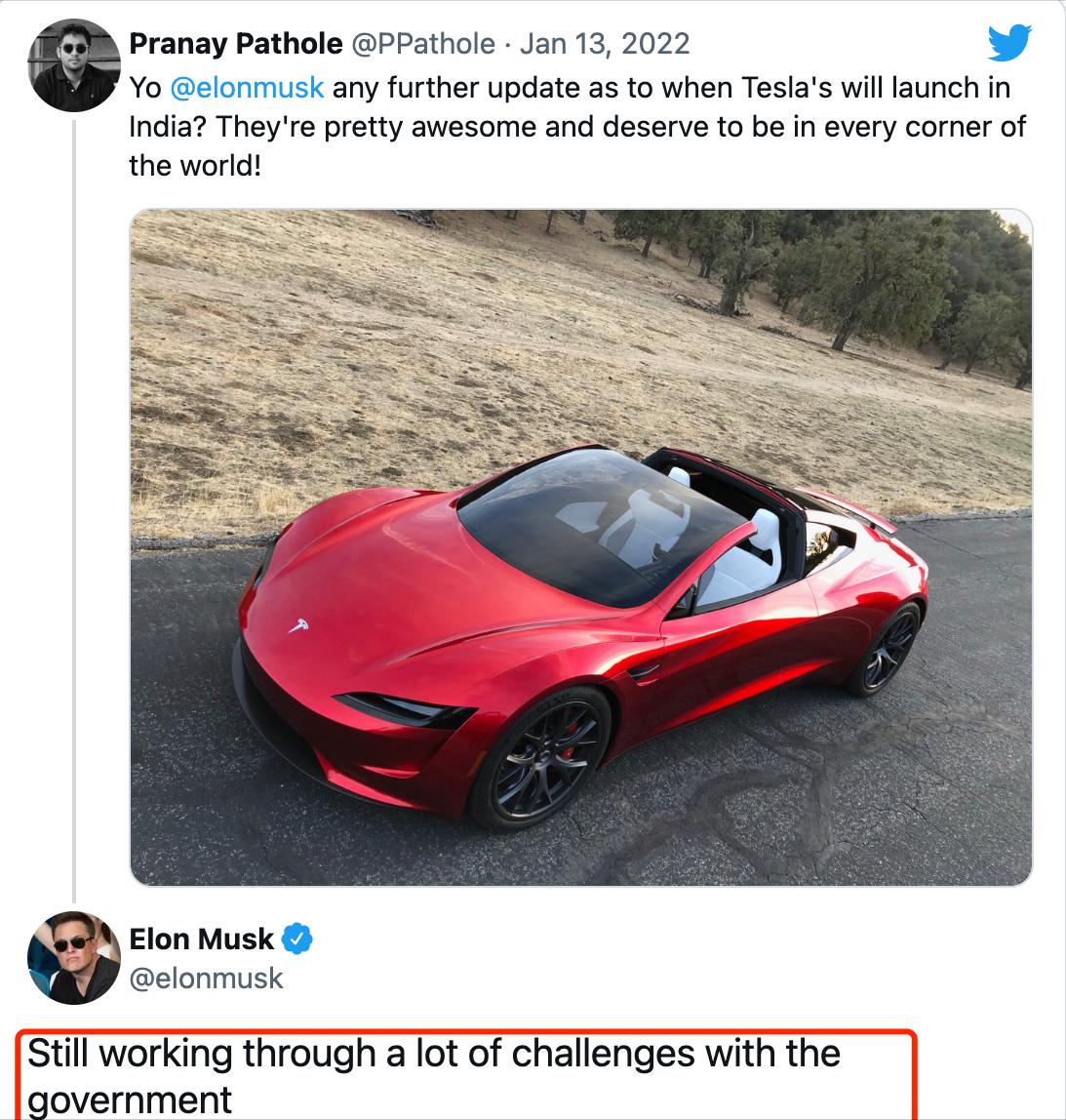1066x1120 pixels.
Task: Click the @elonmusk handle below Elon Musk
Action: pos(206,978)
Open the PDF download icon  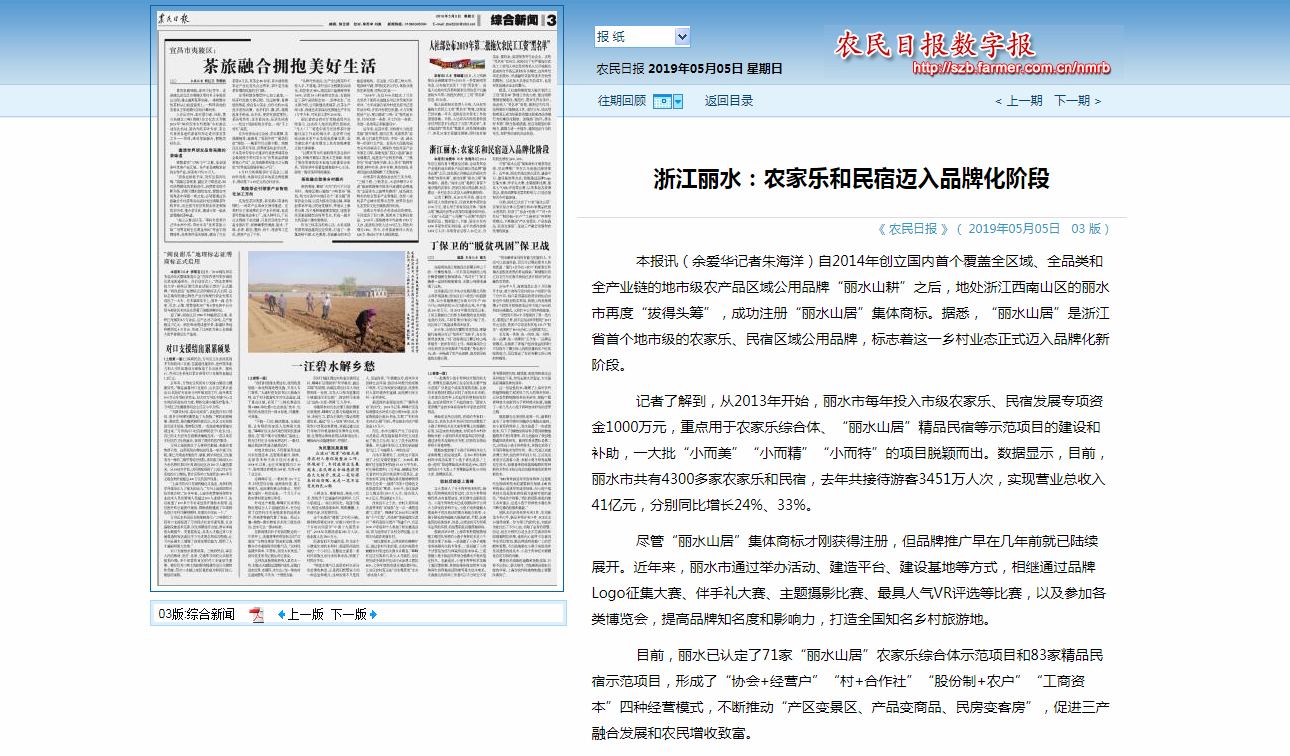[256, 614]
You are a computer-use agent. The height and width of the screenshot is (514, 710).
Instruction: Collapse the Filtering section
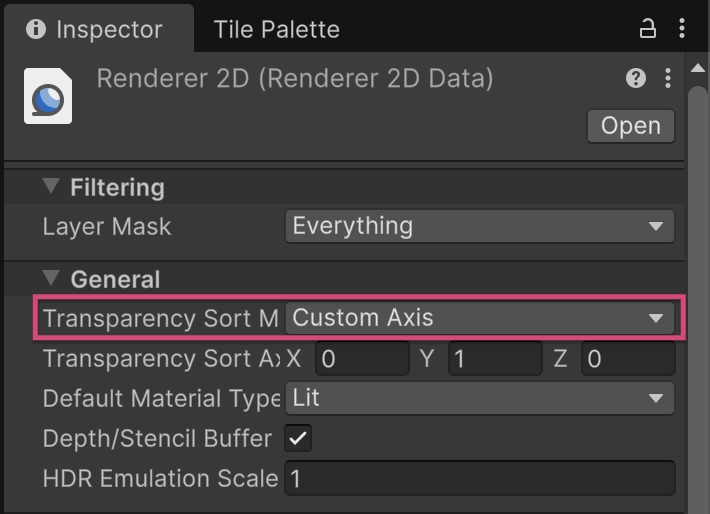coord(52,187)
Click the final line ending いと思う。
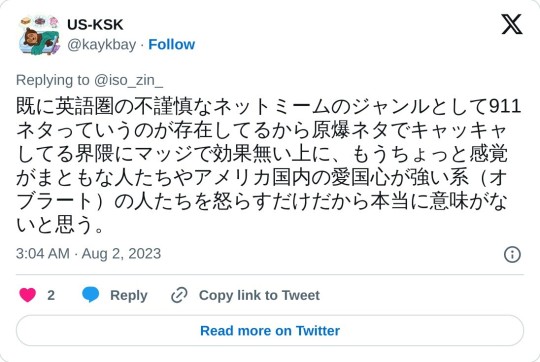The height and width of the screenshot is (362, 540). [x=60, y=225]
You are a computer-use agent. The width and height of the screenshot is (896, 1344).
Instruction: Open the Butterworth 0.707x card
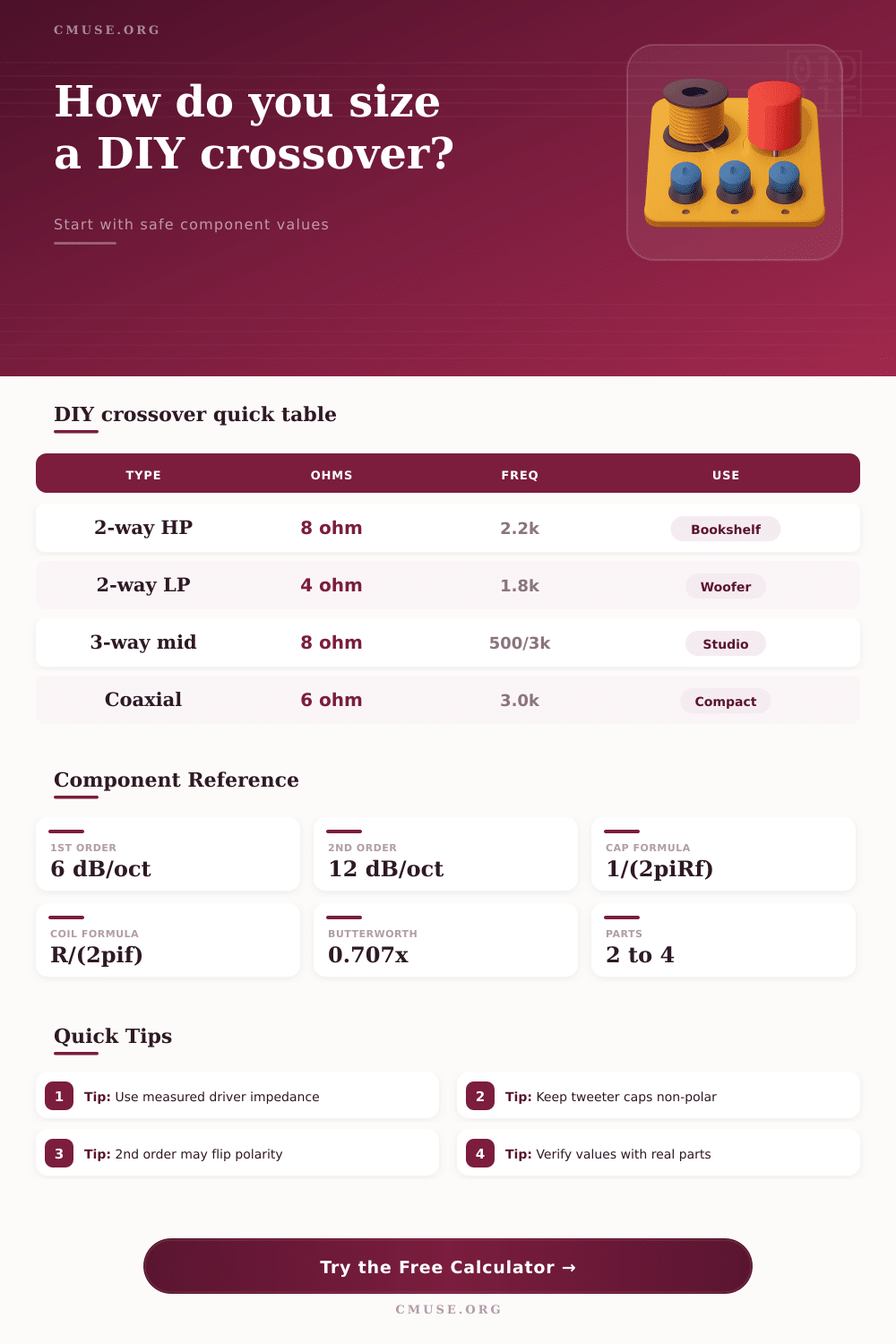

----

What to do | For every line in the listing above that mentions the word "computer", make a copy.

Solution for this problem |
You are a computer-use agent. The height and width of the screenshot is (514, 710).
You are a computer-use agent. The width and height of the screenshot is (896, 1344).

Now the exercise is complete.